* _Aim of the exercise_: Find every line in the items below that contains the word "left", and copy each of those lines.

* _Available records_:
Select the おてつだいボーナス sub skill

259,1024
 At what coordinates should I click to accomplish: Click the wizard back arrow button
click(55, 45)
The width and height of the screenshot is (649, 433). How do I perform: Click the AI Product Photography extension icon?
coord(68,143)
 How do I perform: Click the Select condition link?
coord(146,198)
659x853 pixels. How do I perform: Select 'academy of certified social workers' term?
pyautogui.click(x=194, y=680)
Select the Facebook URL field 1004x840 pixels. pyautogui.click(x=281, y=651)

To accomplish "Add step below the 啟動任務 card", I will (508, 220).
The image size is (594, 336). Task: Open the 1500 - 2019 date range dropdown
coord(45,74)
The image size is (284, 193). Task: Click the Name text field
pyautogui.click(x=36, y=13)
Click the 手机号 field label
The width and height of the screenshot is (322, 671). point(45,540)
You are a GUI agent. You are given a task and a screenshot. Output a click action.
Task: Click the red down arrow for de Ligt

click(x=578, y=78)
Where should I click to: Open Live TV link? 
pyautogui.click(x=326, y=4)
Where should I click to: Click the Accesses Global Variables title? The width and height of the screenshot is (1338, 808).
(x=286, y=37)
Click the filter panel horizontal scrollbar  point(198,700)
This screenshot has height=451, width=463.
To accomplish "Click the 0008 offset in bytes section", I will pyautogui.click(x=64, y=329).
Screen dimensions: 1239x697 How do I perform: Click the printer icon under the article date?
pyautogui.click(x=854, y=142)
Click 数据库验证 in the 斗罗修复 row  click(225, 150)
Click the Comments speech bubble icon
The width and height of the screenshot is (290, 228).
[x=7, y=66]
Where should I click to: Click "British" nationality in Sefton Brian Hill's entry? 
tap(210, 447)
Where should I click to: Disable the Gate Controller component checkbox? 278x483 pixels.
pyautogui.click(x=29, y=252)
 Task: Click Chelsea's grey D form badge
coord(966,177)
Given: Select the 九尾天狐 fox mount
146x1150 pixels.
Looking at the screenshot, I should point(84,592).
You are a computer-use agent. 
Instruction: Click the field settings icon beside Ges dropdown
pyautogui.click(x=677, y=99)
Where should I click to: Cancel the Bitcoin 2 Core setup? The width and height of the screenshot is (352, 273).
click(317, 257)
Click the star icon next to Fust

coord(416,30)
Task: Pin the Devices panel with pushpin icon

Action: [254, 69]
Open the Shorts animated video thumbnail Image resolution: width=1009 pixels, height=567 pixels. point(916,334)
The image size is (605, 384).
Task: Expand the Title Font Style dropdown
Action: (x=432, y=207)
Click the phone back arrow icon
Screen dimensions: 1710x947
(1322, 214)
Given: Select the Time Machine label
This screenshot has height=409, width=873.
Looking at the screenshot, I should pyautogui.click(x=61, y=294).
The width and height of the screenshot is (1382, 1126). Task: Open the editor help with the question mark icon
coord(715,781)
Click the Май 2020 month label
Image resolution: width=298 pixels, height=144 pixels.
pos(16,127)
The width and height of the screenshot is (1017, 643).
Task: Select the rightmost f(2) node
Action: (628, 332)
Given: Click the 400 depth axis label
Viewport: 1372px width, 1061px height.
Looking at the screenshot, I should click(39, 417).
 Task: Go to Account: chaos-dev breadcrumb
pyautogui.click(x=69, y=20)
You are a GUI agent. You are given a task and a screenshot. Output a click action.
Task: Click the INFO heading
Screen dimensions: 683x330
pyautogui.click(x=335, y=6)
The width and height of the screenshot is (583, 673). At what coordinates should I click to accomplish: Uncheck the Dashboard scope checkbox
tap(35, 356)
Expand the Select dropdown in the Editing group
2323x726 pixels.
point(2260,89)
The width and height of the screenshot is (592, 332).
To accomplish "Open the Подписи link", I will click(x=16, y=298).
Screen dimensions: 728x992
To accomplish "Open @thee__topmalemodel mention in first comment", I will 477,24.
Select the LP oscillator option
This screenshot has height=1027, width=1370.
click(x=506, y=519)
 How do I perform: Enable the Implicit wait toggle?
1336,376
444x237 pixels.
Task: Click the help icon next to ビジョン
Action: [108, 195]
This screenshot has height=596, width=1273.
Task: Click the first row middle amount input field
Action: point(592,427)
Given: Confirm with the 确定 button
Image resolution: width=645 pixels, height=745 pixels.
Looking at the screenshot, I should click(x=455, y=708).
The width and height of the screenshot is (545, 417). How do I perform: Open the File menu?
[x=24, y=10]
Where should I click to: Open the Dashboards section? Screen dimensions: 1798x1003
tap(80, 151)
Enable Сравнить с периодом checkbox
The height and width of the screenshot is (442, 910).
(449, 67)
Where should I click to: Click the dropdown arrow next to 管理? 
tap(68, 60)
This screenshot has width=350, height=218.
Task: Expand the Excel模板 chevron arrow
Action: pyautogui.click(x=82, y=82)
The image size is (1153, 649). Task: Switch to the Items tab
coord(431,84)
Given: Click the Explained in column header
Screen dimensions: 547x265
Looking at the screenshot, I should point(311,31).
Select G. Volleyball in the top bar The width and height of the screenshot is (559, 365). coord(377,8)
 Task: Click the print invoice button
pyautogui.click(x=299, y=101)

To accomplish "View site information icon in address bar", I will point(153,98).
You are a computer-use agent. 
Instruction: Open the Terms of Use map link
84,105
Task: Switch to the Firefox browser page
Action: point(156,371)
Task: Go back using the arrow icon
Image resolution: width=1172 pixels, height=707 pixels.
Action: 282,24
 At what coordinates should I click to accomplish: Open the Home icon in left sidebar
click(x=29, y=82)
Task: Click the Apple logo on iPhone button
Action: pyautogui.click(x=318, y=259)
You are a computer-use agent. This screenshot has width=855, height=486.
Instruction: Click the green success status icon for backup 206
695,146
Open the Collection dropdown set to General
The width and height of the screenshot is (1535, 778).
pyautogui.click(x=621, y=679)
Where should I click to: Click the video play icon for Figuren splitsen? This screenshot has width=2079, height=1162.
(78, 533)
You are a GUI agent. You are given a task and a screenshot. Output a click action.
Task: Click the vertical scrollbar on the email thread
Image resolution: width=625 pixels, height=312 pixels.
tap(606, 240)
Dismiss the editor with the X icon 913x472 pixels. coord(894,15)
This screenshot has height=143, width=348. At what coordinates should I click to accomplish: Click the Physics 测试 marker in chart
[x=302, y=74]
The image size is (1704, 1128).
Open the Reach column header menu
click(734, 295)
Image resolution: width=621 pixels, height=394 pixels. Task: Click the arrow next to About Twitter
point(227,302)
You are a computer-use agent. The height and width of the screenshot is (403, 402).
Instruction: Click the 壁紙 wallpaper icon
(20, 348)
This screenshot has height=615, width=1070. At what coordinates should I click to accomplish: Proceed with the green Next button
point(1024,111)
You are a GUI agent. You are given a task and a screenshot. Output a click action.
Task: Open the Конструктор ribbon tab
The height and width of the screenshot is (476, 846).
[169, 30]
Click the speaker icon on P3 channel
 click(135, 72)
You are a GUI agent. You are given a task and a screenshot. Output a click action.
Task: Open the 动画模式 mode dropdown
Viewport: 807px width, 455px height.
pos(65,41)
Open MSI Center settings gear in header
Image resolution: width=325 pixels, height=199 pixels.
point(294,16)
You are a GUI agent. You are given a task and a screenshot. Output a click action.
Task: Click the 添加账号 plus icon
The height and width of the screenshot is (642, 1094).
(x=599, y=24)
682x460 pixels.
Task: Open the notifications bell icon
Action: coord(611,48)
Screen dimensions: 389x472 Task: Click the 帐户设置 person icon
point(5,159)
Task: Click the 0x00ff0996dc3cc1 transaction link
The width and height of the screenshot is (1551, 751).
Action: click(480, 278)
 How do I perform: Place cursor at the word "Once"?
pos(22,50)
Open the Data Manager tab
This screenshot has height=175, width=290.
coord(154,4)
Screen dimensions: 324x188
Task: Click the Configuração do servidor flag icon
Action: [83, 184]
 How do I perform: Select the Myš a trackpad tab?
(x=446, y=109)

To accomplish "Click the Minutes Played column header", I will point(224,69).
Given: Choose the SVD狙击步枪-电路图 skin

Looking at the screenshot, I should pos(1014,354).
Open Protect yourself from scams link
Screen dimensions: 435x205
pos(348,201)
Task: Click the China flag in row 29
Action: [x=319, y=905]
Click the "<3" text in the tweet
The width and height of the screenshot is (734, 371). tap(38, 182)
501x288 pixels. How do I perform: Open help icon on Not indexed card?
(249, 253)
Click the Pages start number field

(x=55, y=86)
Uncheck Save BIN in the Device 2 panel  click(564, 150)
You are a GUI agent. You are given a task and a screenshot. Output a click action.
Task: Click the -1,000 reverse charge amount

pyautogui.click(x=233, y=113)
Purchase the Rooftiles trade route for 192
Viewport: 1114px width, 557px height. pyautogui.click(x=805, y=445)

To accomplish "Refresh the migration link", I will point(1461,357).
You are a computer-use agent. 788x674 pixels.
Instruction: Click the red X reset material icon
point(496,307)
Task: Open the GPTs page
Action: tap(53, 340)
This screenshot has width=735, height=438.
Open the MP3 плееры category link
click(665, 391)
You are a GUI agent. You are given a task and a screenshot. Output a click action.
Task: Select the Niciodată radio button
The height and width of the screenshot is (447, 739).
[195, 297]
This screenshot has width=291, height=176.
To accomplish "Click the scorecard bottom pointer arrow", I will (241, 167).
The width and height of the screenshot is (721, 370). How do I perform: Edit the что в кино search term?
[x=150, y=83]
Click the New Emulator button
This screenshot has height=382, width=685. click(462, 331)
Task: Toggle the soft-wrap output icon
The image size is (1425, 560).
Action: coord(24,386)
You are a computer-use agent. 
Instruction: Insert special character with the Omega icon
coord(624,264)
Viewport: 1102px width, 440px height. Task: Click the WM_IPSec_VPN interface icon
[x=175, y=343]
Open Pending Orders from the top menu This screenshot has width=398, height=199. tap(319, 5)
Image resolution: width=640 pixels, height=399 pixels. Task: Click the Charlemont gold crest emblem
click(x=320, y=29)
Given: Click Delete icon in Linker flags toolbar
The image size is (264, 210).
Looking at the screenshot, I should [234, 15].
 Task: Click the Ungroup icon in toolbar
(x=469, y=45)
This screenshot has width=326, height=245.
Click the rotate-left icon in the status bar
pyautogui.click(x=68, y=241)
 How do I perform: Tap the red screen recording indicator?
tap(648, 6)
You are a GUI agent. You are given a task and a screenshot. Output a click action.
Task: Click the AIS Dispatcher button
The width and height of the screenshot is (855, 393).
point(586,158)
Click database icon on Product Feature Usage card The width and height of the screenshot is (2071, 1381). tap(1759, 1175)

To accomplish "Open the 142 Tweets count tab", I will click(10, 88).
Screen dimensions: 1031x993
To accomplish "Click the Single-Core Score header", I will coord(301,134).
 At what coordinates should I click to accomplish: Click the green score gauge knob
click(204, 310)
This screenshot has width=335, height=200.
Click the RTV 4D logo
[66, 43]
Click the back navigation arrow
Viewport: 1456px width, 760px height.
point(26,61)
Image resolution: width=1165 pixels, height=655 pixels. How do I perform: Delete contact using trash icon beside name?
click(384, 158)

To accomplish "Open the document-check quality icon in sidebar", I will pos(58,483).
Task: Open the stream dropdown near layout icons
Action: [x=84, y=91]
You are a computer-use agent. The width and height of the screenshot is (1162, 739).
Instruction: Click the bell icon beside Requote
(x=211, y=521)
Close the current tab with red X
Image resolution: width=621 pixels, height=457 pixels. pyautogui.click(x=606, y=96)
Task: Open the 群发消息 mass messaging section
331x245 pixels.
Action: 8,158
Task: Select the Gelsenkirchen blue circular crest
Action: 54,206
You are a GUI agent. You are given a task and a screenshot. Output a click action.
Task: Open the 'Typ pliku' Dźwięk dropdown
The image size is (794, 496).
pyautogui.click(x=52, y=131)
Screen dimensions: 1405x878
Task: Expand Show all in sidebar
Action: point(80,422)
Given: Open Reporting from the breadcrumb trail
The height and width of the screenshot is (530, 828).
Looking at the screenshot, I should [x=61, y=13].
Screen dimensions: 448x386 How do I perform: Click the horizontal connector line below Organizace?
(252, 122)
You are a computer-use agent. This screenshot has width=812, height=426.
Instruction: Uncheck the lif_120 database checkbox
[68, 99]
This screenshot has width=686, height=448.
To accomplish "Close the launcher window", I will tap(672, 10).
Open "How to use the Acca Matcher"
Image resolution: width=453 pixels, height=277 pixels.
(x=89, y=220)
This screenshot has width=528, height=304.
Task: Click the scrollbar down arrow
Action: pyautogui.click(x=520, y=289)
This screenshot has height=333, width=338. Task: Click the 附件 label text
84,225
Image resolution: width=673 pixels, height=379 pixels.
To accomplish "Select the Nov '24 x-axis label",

* _In response_:
 At what coordinates should I click to accomplish: Open the Home icon in left sidebar
Click the rotate-left icon in the status bar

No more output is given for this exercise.